Zweifellos handelt es sich bei dieser Aufzählung um russische Desinformations-Versuche – bitte legen Sie diese Zeilen also schnellstens ad acta und lassen Sie diese nicht in ihren freiheitsliebenden, westeuropäischen Kopf. Machen Sie sich stattdessen klar, dass „gewaltsame Änderungen“ von Grenzen einfach nicht gehen. Punkt.

Fazit: Die deutsche Aussenpolitik will das Völkerrecht gegen andere Staaten in Anschlag bringen und sich gleichzeitig selbst jederzeit die Ausnahmen herausnehmen, die sie für nötig erachtet. Sie zählt sich zu den Mächten auf der Welt, die darüber zu befinden haben, wann Grenzen zu Recht geändert werden und wann eben nicht. Aus staatlicher Perspektive ein durchaus verständliches Verhalten – und oft auch nützlich.

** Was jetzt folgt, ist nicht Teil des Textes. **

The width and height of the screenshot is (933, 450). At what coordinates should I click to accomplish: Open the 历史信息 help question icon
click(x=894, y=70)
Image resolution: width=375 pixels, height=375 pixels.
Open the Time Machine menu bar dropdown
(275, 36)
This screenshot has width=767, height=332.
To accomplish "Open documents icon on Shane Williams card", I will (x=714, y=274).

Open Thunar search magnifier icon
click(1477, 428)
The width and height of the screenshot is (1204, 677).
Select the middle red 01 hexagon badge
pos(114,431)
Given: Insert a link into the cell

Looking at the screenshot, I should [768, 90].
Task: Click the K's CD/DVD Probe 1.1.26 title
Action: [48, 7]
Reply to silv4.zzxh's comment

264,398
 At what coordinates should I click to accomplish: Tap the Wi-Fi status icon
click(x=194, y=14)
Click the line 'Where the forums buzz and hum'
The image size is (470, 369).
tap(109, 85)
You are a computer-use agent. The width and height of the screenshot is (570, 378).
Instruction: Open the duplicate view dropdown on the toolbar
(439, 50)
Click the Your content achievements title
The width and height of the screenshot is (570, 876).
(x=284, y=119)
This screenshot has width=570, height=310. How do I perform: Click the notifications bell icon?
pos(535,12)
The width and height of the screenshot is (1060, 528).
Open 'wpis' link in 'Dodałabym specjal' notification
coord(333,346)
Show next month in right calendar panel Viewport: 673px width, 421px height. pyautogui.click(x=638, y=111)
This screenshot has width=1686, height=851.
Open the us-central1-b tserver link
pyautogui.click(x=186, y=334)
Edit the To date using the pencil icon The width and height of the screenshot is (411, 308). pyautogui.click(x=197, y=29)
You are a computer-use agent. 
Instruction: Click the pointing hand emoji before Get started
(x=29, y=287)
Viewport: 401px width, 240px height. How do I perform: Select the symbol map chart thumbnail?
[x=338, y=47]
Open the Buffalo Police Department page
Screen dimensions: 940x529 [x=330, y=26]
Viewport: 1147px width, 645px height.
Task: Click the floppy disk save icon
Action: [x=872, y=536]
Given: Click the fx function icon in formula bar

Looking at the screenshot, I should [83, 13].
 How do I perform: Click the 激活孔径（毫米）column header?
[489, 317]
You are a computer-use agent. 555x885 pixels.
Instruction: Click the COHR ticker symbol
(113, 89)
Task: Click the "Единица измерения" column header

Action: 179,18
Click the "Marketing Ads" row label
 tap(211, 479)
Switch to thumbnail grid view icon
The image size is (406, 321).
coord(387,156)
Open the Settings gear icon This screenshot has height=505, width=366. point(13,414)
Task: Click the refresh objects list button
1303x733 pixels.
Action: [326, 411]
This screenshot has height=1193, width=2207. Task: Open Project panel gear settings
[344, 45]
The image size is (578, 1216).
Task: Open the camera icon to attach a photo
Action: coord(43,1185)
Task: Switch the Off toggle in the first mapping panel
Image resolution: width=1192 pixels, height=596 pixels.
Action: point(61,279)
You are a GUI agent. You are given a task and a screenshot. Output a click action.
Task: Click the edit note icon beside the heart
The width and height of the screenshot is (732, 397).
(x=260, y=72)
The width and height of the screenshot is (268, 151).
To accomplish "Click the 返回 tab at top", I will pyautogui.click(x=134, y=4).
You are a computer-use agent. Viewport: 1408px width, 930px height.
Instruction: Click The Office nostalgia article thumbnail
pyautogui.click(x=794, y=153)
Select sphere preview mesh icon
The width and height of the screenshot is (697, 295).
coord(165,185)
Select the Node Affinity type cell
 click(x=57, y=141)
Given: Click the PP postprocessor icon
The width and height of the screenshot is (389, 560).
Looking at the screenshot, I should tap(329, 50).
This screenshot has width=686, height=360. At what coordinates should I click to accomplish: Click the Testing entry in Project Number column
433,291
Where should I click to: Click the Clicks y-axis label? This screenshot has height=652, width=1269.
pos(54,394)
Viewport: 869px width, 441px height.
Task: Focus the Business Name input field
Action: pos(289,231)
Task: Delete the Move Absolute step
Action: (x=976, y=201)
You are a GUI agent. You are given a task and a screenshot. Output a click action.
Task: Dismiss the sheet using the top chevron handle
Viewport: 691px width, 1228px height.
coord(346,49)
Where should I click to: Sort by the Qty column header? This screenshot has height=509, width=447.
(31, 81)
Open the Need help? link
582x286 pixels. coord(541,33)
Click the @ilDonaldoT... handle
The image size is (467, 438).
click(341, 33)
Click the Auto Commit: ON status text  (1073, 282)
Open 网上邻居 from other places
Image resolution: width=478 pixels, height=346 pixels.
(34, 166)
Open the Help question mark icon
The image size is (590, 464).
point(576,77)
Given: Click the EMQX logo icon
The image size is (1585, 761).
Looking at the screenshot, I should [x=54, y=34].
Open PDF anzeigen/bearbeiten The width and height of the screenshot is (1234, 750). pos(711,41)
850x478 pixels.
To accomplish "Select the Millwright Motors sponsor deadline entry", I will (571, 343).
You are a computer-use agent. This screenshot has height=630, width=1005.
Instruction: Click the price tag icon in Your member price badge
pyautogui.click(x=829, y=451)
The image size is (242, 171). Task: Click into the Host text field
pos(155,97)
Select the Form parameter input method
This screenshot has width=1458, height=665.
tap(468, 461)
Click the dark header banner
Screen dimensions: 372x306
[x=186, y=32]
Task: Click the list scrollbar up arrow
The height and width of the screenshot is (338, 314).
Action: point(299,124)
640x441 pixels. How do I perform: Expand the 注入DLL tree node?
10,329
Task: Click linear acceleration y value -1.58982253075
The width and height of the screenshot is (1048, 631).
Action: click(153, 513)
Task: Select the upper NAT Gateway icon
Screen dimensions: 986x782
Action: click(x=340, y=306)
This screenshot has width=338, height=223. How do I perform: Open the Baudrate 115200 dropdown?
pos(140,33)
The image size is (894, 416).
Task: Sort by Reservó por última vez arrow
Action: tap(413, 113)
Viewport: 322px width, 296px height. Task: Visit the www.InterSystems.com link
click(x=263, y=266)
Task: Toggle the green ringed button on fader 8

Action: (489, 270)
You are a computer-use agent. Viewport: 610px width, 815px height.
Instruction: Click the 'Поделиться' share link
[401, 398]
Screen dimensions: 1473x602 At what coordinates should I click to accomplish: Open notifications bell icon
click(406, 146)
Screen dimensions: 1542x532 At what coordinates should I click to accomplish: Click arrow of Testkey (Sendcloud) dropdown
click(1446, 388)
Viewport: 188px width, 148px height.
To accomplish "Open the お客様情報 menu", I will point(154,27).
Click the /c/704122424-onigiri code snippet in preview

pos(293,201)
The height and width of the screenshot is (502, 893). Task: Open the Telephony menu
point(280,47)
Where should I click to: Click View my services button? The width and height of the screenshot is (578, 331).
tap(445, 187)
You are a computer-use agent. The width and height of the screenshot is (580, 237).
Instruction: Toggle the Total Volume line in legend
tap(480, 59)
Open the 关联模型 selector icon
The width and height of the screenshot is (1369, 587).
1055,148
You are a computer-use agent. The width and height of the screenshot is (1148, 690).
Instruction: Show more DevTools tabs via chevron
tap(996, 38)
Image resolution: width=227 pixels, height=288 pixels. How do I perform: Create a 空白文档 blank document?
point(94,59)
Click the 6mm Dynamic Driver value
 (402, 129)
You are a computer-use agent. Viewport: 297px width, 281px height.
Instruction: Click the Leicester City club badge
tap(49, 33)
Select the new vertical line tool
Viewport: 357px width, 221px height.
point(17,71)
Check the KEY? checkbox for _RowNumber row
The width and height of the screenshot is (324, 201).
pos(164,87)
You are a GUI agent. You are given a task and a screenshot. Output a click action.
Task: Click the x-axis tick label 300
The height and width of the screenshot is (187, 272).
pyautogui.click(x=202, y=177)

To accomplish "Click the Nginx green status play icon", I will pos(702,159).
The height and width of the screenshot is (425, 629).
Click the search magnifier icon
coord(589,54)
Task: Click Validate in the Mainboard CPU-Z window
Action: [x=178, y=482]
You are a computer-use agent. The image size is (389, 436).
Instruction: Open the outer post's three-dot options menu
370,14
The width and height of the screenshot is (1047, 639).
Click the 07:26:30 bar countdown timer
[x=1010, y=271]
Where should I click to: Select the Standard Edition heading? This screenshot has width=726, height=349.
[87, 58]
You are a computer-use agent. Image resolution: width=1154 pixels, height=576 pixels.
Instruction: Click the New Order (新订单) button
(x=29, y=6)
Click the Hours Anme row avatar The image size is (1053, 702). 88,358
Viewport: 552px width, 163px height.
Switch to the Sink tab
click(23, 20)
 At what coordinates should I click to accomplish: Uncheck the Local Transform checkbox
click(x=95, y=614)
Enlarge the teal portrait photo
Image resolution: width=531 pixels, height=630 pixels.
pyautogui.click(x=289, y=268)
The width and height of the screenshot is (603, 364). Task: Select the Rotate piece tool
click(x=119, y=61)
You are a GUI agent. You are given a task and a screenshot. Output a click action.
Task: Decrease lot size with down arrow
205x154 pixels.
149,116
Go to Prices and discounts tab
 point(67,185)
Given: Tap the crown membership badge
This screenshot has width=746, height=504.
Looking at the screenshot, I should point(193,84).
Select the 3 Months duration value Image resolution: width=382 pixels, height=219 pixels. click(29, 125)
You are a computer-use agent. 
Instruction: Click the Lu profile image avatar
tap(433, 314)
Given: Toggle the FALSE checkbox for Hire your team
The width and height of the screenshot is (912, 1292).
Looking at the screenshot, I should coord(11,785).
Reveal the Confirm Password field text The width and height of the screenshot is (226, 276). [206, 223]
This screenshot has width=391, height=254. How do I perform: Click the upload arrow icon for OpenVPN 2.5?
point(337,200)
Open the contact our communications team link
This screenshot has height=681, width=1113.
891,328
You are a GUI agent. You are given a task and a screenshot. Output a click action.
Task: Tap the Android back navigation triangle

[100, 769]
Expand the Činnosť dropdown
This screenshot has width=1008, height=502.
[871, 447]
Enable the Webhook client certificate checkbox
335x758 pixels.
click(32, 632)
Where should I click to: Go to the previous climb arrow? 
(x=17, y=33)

Vor allem dann, wenn man die Macht hat, das so durchzusetzen. Die Freunde des Völkerrechts, die auf eine Bremse staatlicher Gewalttaten hoffen, könnten daraus allerdings ihre Schlüsse ziehen…

PS: Im Fall der Krim, um den es am Freitag auch gehen soll, handelt es sich „unseren“ völkerrechtlichen Anschauungen nach um eine „Annexion“ – auch wenn diese Änderung der Grenzen nicht mit Gewalt erfolgte und in einem Referendum eine überwiegende Mehrheit für den Anschluss an Russland stimmte (was nicht einmal im Westen angezweifelt wird).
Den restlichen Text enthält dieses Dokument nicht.